The dried charge transport layer desirably contains from about 30 to about 60% by weight of its total weight of the low molecular weight charge transport compound. A suitable electrically inactive film-forming polymeric binder is used to disperse the electrically active molecules in the charge transport layer. Typical inert polymer binders include, for example, poly (4,4'-isopropylidene-diphenylene) carbonate (also known as bisphenol A-polycarbonate), poly (4,4'-diphenyl-1,1'-cyclohexane) Carbonate) and the like.
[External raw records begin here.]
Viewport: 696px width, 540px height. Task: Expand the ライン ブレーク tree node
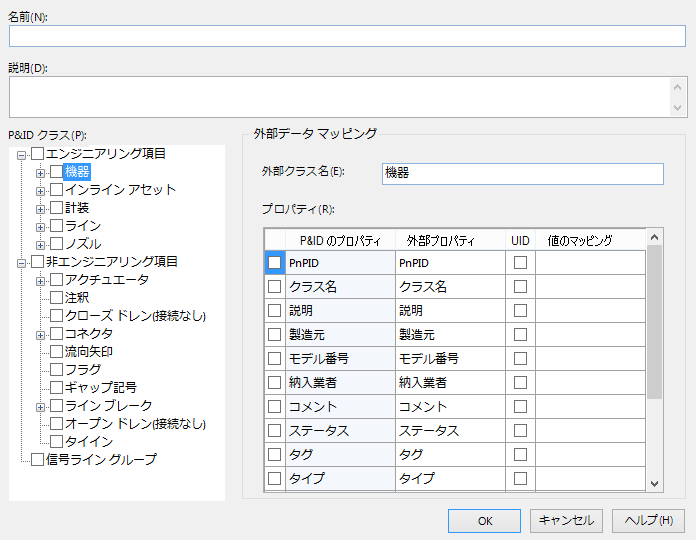coord(41,406)
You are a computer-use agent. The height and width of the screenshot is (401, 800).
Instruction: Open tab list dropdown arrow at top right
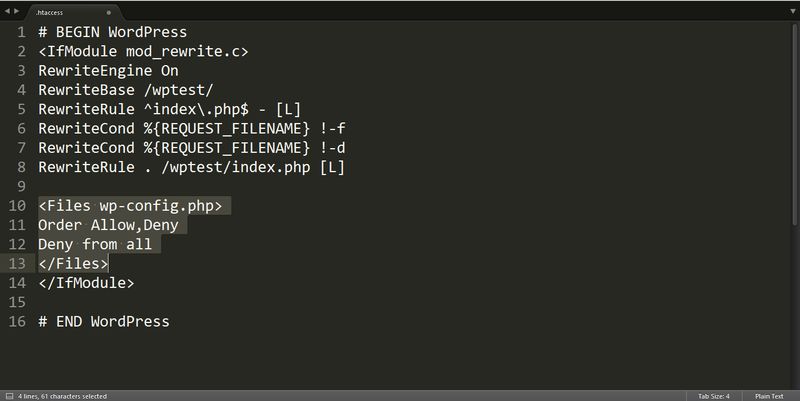coord(792,11)
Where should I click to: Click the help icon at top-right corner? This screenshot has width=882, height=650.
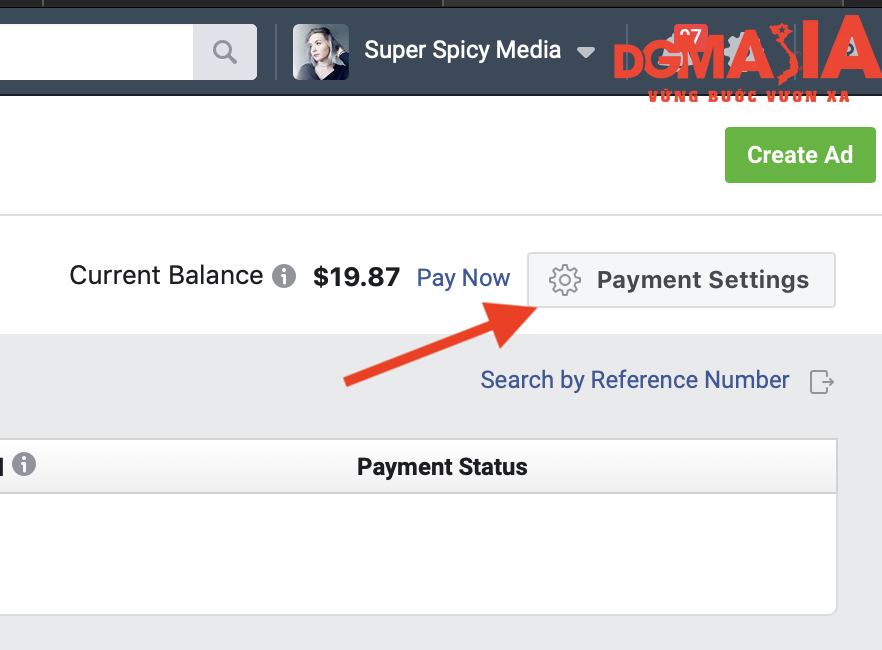coord(853,49)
Other typical inert resin binders include polyaryl ketones, polyesters, polyarylates (po
lyarylate), polyacrylates, polyethers, polysulfones and the like. Various weight average molecular weights, for example, about 20,000 to about 150,000 can be used, but those exceeding this range can be used if appropriate. The film-forming binder and other components used to form the charge transport layer must be soluble in the solvent used to coat the charge transport layer.

The dried charge transport layer has a total weight of about 4
It is desirable to have from 0 to about 70% by weight of the film-forming polymer. Any suitable solvent can be used in the charge transport layer coating mixture. For example, typical solvents are dichloromethane, tetrahydrofuran, toluene, monochlorobenzene and the like. The solvent must dissolve all components used to form the charge transport layer. The preferred solvent is dichloromethane. Generally, the amount of solvent used will depend on the coating method used.
For example, dip coating requires less solvent than extrusion coating. Depending on the coating method used, the amount of solvent is usually from about 70 to about 90% by weight of the total weight of the coating mixture.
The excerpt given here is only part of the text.